Ein älteres Ehepaar betrat am Donnerstag eine Bankfiliale Am Kanal in Potsdam. Die beiden baten einen Bankangestellten, ihnen eine größere Summe auszuzahlen. 10.000 Euro sollten es sein, so die Eheleute. Da sie jedoch nicht über die Summe verfügten, würden sie gerne einen Kredit aufnehmen, erklärten sie dem Mann am Schalter.

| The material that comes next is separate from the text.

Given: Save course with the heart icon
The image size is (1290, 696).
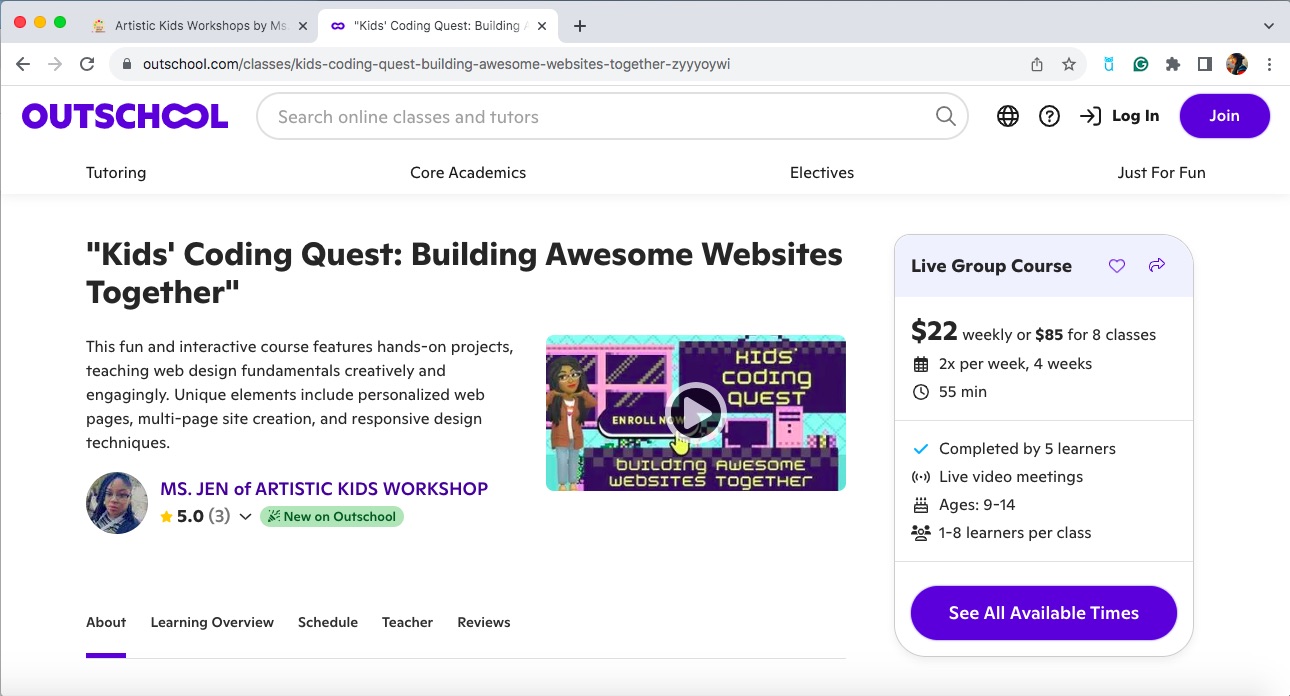Looking at the screenshot, I should [x=1117, y=266].
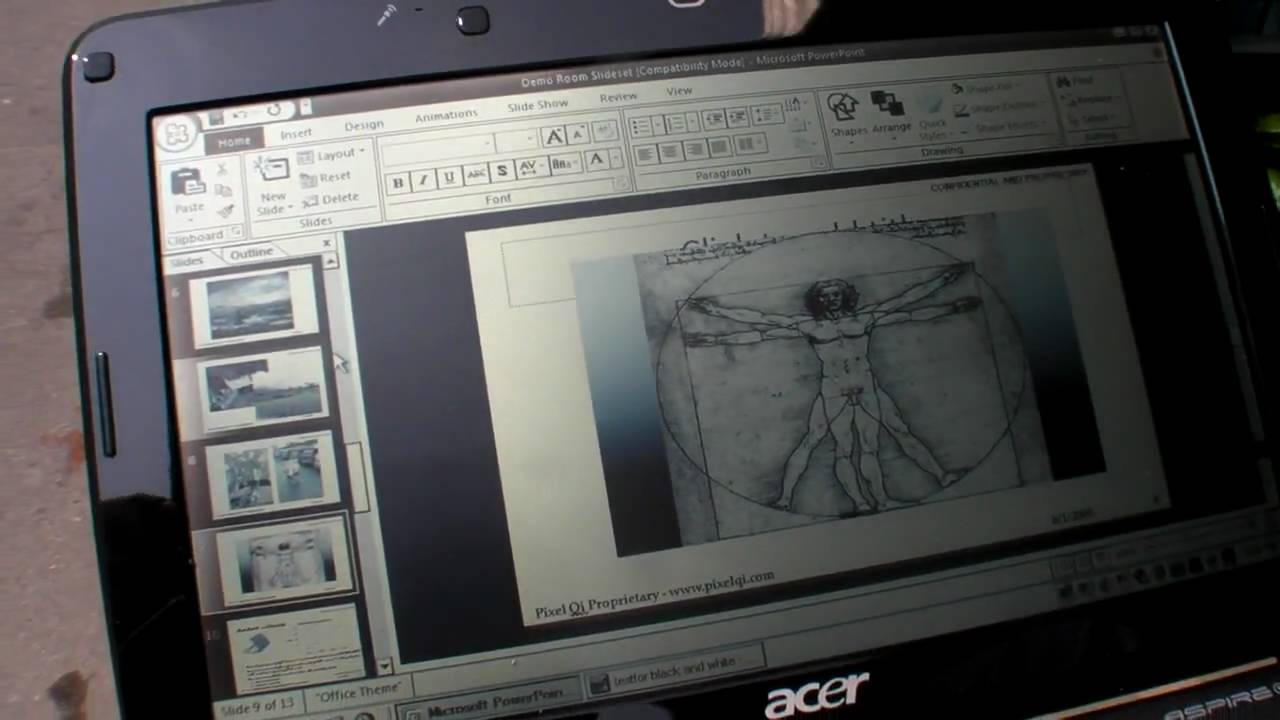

Bei dem Bankangestellten schrillten sofort die Alarmglocken. Vorsichtig fragte er nach, wofür denn eine solche hohe Summe benötigt wird. Was die Eheleute nun erzählten, bestätigte den Verdacht des Bankangestellten.

Sie berichteten, dass vor einigen Tagen zwei Männer bei ihnen Zuhause diverse Reparaturen durchgeführt hätten. Als Arbeitslohn waren 800 Euro vereinbart, doch das war den Männern plötzlich nicht mehr genug. 10.000 Euro wollten sie jetzt haben.

Die „Handwerker“ setzten die Eheleute derart unter Druck, dass diese sich schließlich zu der Kreditaufnahme entschlossen. Zusammen mit den beiden Männern fuhr man also zur Hausbank. Dort gingen die Eheleute zusammen zum Schalter, während ihre Erpresser auf das Geld warteten.

Aus dem großen Reibach wird nichts

Nach der Schilderung der Eheleute griff der Bankangestellte zum Telefon und alarmierte die Polizei. Recht bald waren die Beamten zur Stelle und nahm die beiden Männer im Alter von 34 und 41 Jahren fest.

Gegen die beiden gebürtigen Rumänen wurde ein Strafverfahren wegen Betrugs eingeleitet. Die beiden Männer wurden darüber hinaus erkennungsdienstlich behandelt.

Da sie die Arbeiten am Wohnhaus der Eheleute zudem „schwarz“ verrichtet hatten, wurden die Zollbehörden eingeschaltet, die ein gesondertes Verfahren einleiteten.

Die Ermittlungen der Kriminalpolizei dauern an.